--- Raw records ---
• • • • •

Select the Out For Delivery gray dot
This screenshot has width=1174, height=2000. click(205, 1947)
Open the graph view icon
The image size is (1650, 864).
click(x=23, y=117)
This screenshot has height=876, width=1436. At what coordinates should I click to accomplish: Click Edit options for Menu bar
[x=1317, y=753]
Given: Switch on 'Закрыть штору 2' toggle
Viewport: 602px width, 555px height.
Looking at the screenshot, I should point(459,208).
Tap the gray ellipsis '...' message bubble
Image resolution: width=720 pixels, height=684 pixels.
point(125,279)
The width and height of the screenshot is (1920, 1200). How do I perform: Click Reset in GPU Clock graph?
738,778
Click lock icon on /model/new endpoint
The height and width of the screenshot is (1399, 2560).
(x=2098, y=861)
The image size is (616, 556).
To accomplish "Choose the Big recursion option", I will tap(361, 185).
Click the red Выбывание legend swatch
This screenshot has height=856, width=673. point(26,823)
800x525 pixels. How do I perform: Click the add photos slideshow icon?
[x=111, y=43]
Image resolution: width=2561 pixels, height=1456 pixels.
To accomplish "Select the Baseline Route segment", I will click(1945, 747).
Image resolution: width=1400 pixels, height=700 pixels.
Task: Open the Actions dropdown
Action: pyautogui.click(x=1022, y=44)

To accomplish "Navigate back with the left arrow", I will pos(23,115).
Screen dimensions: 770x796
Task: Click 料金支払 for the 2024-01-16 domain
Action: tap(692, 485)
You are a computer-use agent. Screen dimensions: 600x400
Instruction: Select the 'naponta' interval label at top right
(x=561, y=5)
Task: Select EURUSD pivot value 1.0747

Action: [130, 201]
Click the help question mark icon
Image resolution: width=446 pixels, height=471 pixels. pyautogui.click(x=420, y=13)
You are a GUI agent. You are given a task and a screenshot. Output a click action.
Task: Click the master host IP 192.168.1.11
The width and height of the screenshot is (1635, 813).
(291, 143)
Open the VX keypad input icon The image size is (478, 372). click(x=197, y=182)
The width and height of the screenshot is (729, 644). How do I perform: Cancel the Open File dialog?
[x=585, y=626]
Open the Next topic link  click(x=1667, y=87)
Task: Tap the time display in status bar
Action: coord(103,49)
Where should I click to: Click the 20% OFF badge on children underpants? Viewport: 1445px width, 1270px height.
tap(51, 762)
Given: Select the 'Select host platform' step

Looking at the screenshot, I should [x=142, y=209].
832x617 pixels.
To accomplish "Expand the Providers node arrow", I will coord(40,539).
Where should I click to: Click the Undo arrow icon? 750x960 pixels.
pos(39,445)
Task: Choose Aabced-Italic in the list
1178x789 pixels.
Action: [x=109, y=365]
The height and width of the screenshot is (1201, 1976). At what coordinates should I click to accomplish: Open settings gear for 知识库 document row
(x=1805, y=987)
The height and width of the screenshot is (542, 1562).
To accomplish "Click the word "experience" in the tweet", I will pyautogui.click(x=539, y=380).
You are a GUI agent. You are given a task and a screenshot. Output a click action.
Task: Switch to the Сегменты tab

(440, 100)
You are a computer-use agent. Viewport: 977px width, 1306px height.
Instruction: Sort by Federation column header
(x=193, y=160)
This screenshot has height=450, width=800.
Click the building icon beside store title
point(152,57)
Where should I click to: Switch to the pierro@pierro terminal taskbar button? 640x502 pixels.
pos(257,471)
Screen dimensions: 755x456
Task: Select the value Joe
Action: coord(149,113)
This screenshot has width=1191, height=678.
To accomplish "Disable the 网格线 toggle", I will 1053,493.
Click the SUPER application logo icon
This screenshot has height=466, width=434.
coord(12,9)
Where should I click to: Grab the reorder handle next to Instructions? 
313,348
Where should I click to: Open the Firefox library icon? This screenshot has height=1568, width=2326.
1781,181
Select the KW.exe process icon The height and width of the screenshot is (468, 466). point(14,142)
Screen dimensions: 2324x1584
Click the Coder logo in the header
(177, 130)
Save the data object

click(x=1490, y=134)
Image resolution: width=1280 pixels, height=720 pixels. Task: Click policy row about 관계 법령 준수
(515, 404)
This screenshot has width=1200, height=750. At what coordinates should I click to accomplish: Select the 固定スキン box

• • • • •

--- Task instructions ---
Write out every line of the listing above verbatim, without changing anything.

--- Worked answer ---
Select the Out For Delivery gray dot
This screenshot has width=1174, height=2000. click(205, 1947)
Open the graph view icon
The image size is (1650, 864).
click(x=23, y=117)
This screenshot has height=876, width=1436. At what coordinates should I click to accomplish: Click Edit options for Menu bar
[x=1317, y=753]
Given: Switch on 'Закрыть штору 2' toggle
Viewport: 602px width, 555px height.
Looking at the screenshot, I should point(459,208).
Tap the gray ellipsis '...' message bubble
Image resolution: width=720 pixels, height=684 pixels.
point(125,279)
The width and height of the screenshot is (1920, 1200). How do I perform: Click Reset in GPU Clock graph?
738,778
Click lock icon on /model/new endpoint
The height and width of the screenshot is (1399, 2560).
(x=2098, y=861)
The image size is (616, 556).
To accomplish "Choose the Big recursion option", I will tap(361, 185).
Click the red Выбывание legend swatch
This screenshot has height=856, width=673. point(26,823)
800x525 pixels. How do I perform: Click the add photos slideshow icon?
[x=111, y=43]
Image resolution: width=2561 pixels, height=1456 pixels.
To accomplish "Select the Baseline Route segment", I will click(1945, 747).
Image resolution: width=1400 pixels, height=700 pixels.
Task: Open the Actions dropdown
Action: pyautogui.click(x=1022, y=44)

To accomplish "Navigate back with the left arrow", I will pos(23,115).
Screen dimensions: 770x796
Task: Click 料金支払 for the 2024-01-16 domain
Action: tap(692, 485)
You are a computer-use agent. Screen dimensions: 600x400
Instruction: Select the 'naponta' interval label at top right
(x=561, y=5)
Task: Select EURUSD pivot value 1.0747

Action: [130, 201]
Click the help question mark icon
Image resolution: width=446 pixels, height=471 pixels. pyautogui.click(x=420, y=13)
You are a GUI agent. You are given a task and a screenshot. Output a click action.
Task: Click the master host IP 192.168.1.11
The width and height of the screenshot is (1635, 813).
(291, 143)
Open the VX keypad input icon The image size is (478, 372). click(x=197, y=182)
The width and height of the screenshot is (729, 644). How do I perform: Cancel the Open File dialog?
[x=585, y=626]
Open the Next topic link  click(x=1667, y=87)
Task: Tap the time display in status bar
Action: coord(103,49)
Where should I click to: Click the 20% OFF badge on children underpants? Viewport: 1445px width, 1270px height.
tap(51, 762)
Given: Select the 'Select host platform' step

Looking at the screenshot, I should [x=142, y=209].
832x617 pixels.
To accomplish "Expand the Providers node arrow", I will coord(40,539).
Where should I click to: Click the Undo arrow icon? 750x960 pixels.
pos(39,445)
Task: Choose Aabced-Italic in the list
1178x789 pixels.
Action: [x=109, y=365]
The height and width of the screenshot is (1201, 1976). At what coordinates should I click to accomplish: Open settings gear for 知识库 document row
(x=1805, y=987)
The height and width of the screenshot is (542, 1562).
To accomplish "Click the word "experience" in the tweet", I will pyautogui.click(x=539, y=380).
You are a GUI agent. You are given a task and a screenshot. Output a click action.
Task: Switch to the Сегменты tab

(440, 100)
You are a computer-use agent. Viewport: 977px width, 1306px height.
Instruction: Sort by Federation column header
(x=193, y=160)
This screenshot has height=450, width=800.
Click the building icon beside store title
point(152,57)
Where should I click to: Switch to the pierro@pierro terminal taskbar button? 640x502 pixels.
pos(257,471)
Screen dimensions: 755x456
Task: Select the value Joe
Action: coord(149,113)
This screenshot has width=1191, height=678.
To accomplish "Disable the 网格线 toggle", I will 1053,493.
Click the SUPER application logo icon
This screenshot has height=466, width=434.
coord(12,9)
Where should I click to: Grab the reorder handle next to Instructions? 
313,348
Where should I click to: Open the Firefox library icon? This screenshot has height=1568, width=2326.
1781,181
Select the KW.exe process icon The height and width of the screenshot is (468, 466). point(14,142)
Screen dimensions: 2324x1584
Click the Coder logo in the header
(177, 130)
Save the data object

click(x=1490, y=134)
Image resolution: width=1280 pixels, height=720 pixels. Task: Click policy row about 관계 법령 준수
(515, 404)
This screenshot has width=1200, height=750. At what coordinates should I click to accomplish: Select the 固定スキン box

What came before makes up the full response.